Background
The role of immune cell infiltration in tumor biology and the potential of immunotherapy for the treatment of several cancers have been proven. However, the immunogenomic landscape and immune cell infiltration need to be comprehensively analyzed in bladder cancer (BC). This study aimed to explore the immune-related genes (IRGs) in BC to create a prognostic risk assessment model and gain some insights into the molecular underpinnings of BC.
Methods
Based on the datasets retrieved from The Cancer Genome Atlas (TCGA) database, we identified survival-associated IRGs via univariate Cox analysis. Then, we created an immune-related gene-based prognostic factor (IRGPF) and validated it by multivariable Cox analysis.
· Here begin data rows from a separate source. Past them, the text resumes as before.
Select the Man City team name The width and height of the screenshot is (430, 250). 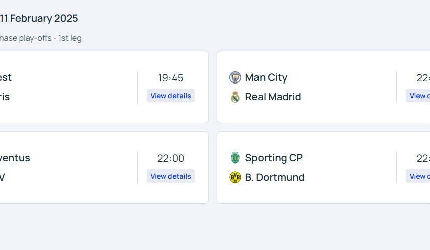[x=266, y=77]
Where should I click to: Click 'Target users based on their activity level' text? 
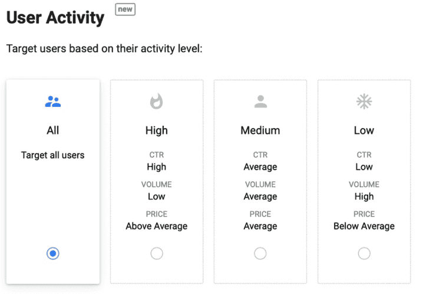104,48
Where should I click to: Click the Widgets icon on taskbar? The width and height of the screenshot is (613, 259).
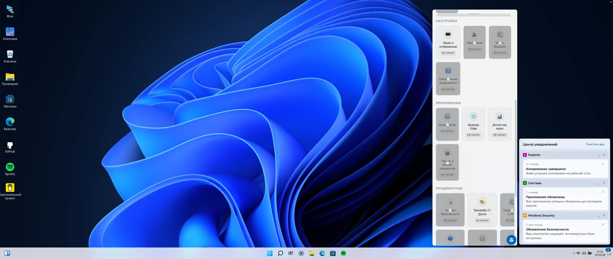(x=7, y=253)
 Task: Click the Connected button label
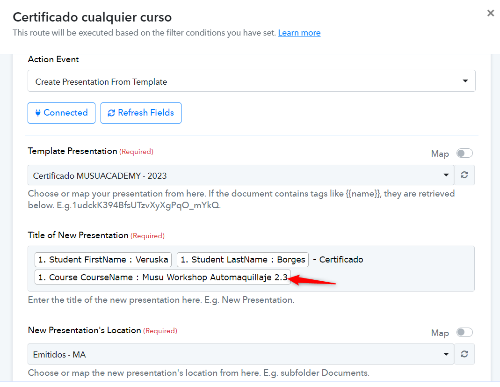[65, 113]
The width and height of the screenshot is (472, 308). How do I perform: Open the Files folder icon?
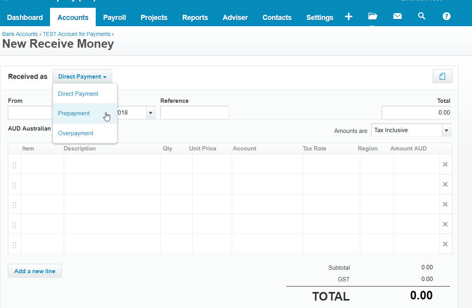tap(373, 16)
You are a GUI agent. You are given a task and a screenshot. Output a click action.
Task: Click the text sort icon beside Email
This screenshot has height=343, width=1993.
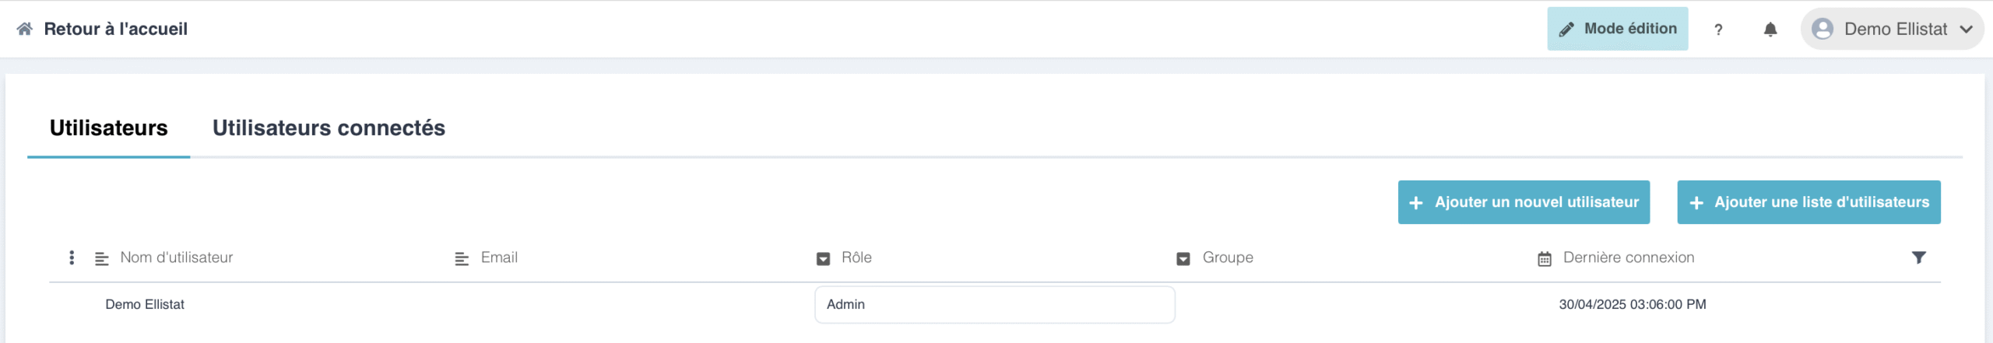[x=462, y=258]
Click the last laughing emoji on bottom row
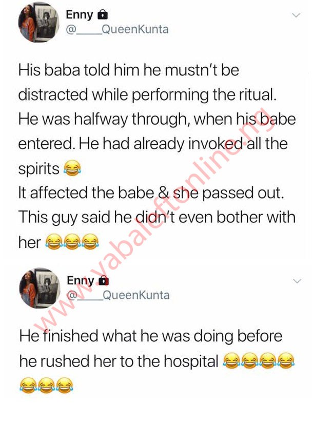The image size is (312, 423). tap(64, 385)
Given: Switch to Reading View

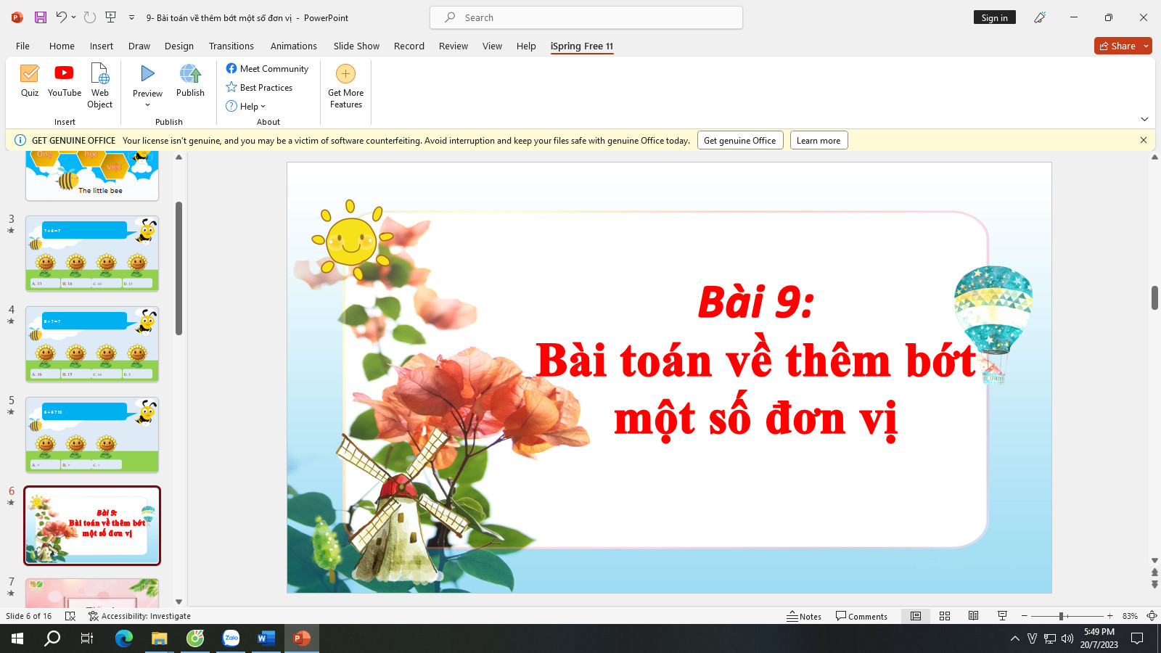Looking at the screenshot, I should coord(974,616).
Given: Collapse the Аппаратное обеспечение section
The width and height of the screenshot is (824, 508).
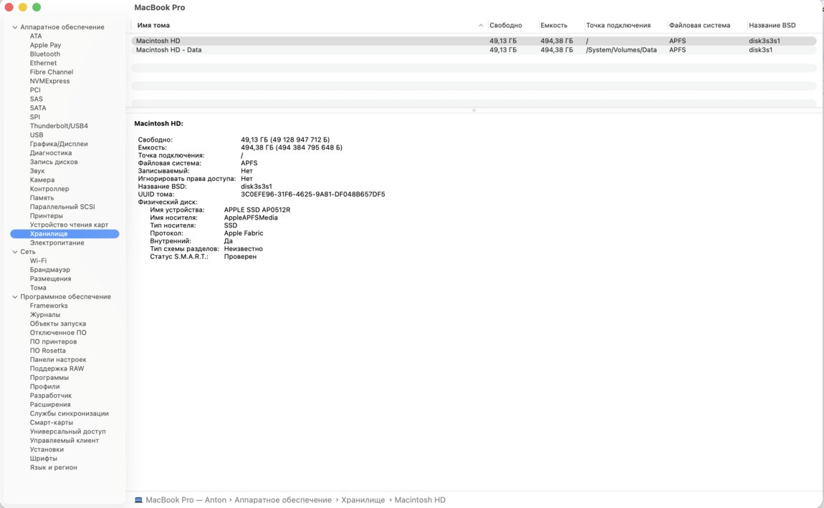Looking at the screenshot, I should coord(14,27).
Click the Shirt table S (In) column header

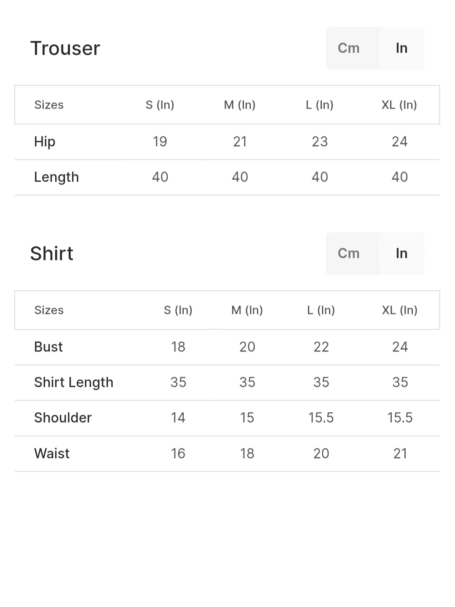click(178, 310)
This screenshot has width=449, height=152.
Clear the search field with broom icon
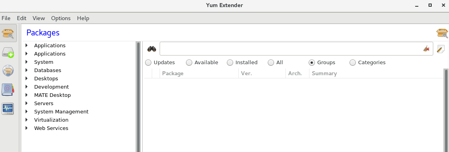[426, 49]
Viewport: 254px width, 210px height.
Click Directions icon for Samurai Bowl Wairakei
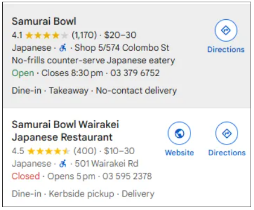227,133
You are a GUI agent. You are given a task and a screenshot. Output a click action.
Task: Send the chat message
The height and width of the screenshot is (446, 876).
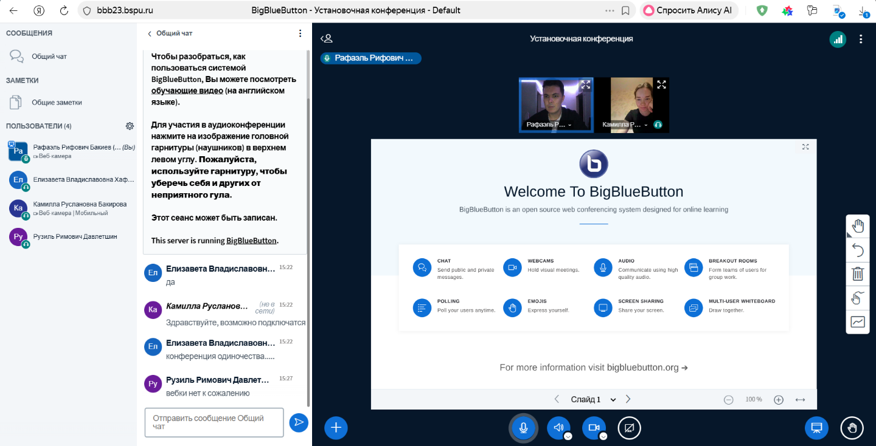pyautogui.click(x=299, y=422)
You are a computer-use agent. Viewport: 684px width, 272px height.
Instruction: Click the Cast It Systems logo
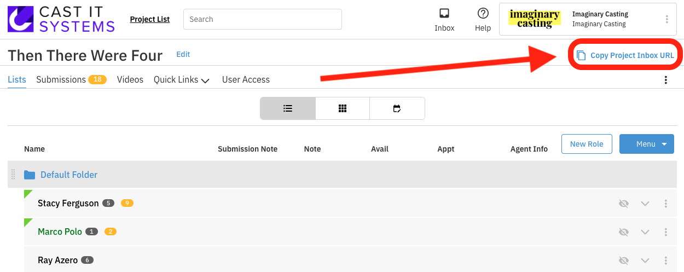click(61, 19)
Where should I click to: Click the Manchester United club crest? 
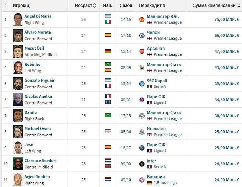(142, 20)

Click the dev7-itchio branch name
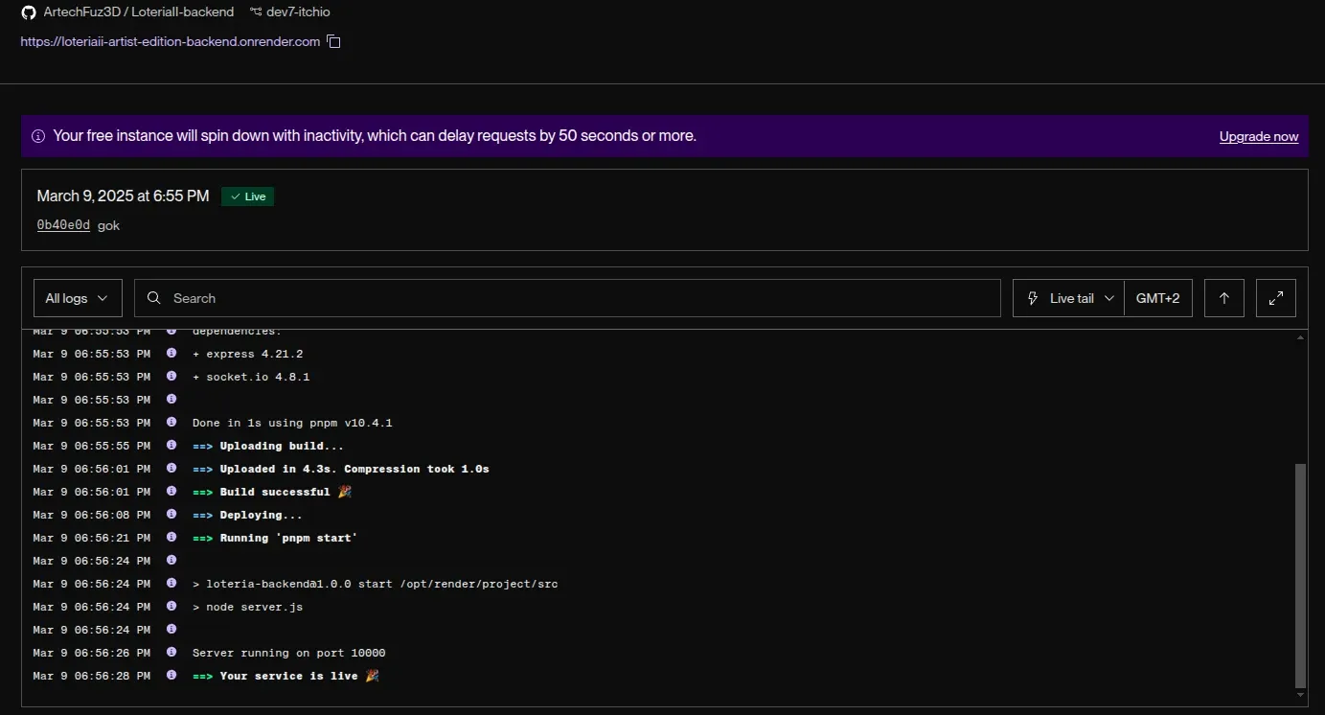(x=298, y=12)
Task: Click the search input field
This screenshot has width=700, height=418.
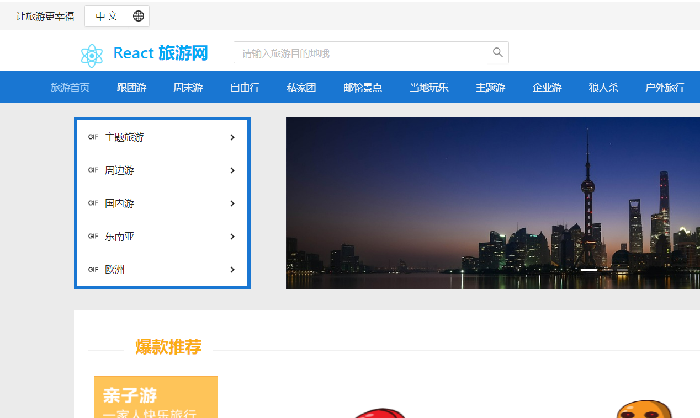Action: 359,52
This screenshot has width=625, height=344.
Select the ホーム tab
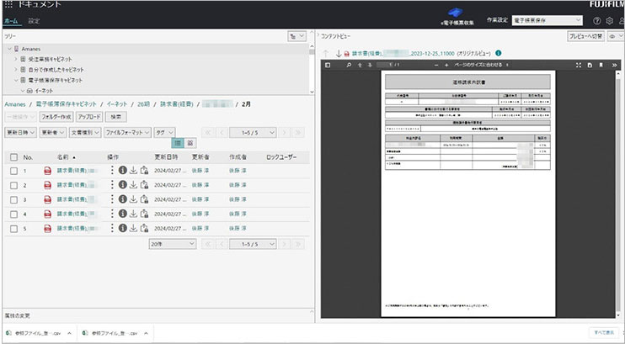(11, 19)
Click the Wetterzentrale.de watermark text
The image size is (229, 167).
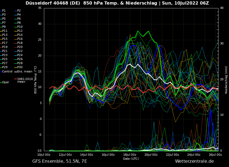pos(194,161)
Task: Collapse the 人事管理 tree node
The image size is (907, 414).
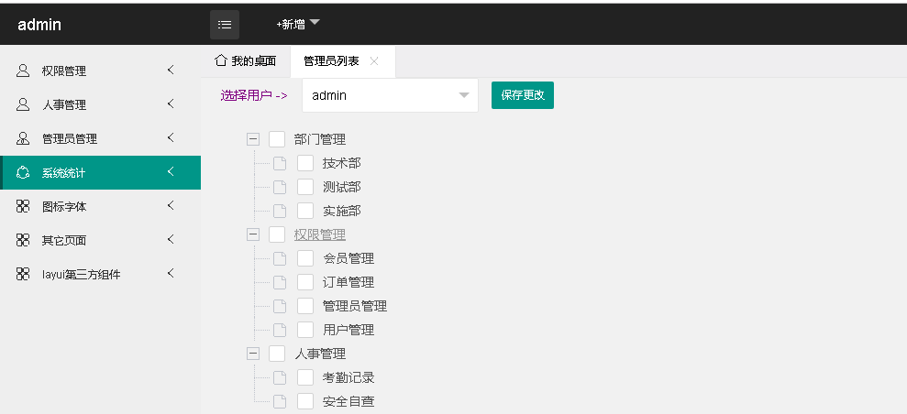Action: 253,354
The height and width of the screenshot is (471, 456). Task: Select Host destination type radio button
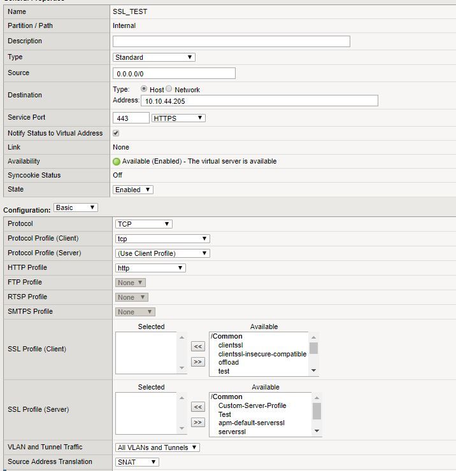(144, 89)
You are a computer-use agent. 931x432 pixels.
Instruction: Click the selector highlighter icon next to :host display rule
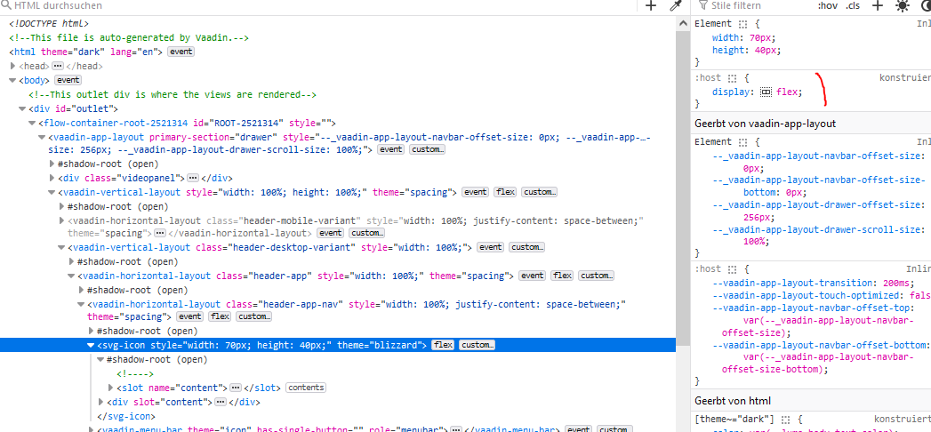[734, 78]
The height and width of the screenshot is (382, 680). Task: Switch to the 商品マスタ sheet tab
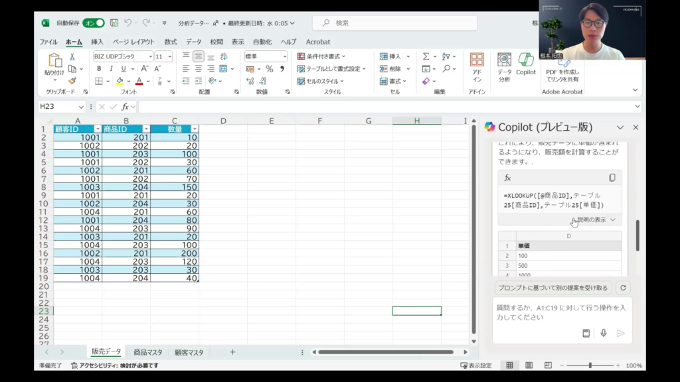pos(147,352)
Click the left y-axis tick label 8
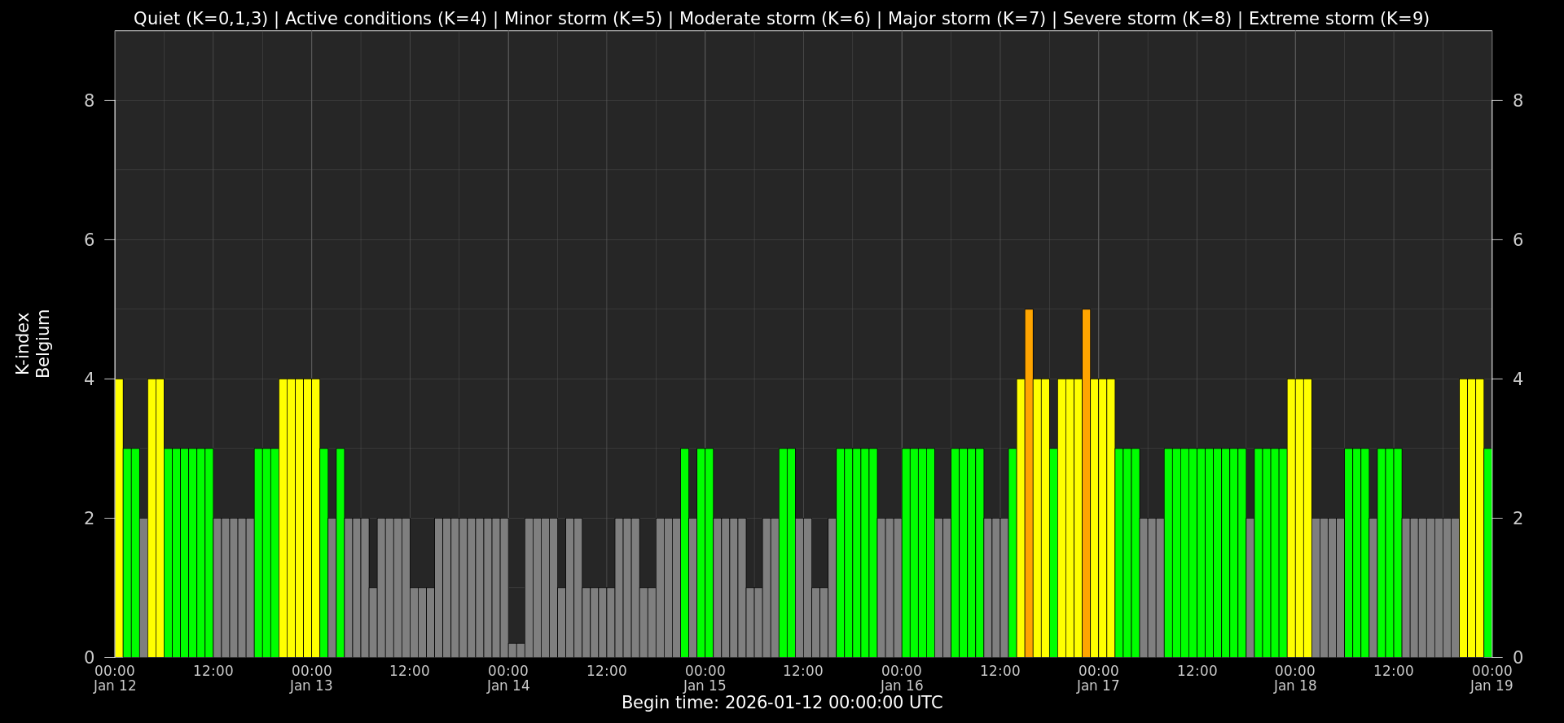Screen dimensions: 1564x723 coord(90,101)
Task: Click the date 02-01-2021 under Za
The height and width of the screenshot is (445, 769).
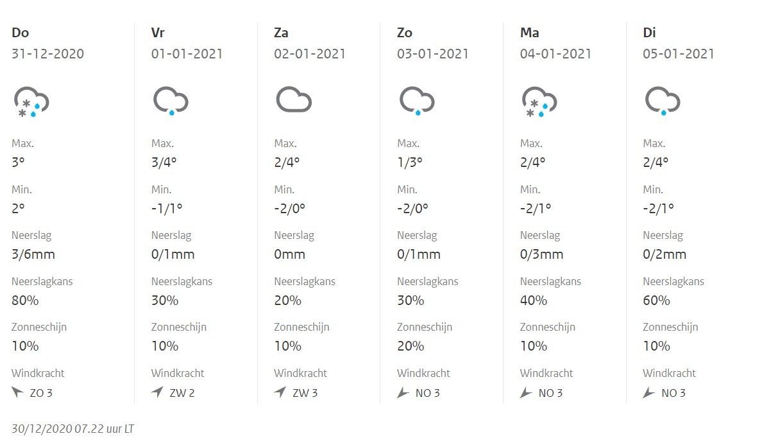Action: 310,54
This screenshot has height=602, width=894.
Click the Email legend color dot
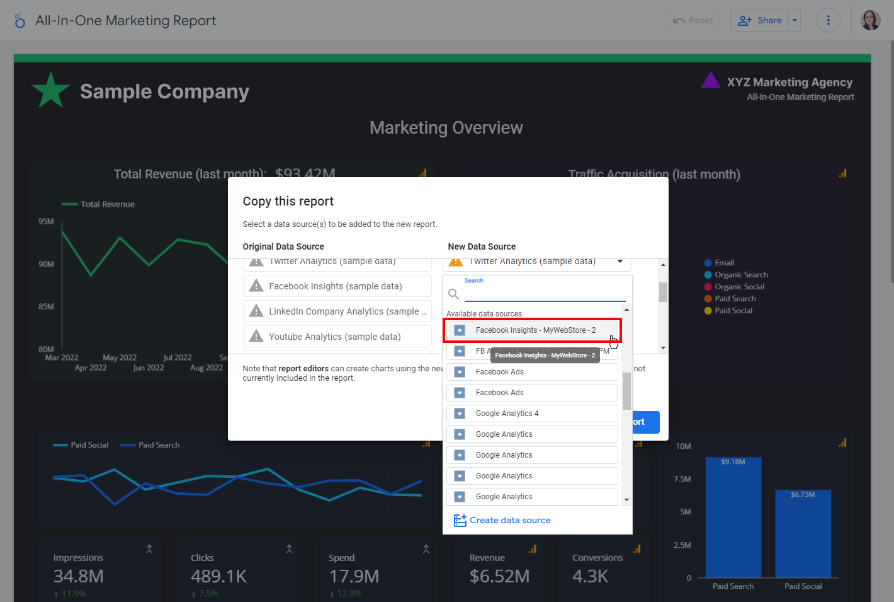[708, 263]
We displayed the profiles of 22 types of immune cells by using CIBERSORT and explored the relationship between IRGs and immune cell infiltration.
Results
Altogether, 58 differentially expressed IRGs were found to be associated with the prognosis of patients with BC. We constructed a prognostic assessment model as an IRGPF with IRGs (THBS1, CXCL9, CXCL11, FABP6, BIRC5, and PPY). Profiles of the infiltrating immune cells confirmed their significance based on clinical factors and individual differences. The IRGPF was related to immune cell infiltration, and the key gene was identified as THBS1.
Conclusions
Our findings confirmed that IRGs could act as independent prognostic factors and immune-driver factors. Patients with high levels of activated memory CD4 T cells but low levels of resting memory CD4 T cells had a better prognosis. This study indicates the possibility of developing new immunotherapeutic strategies and individualized treatment based on this approach.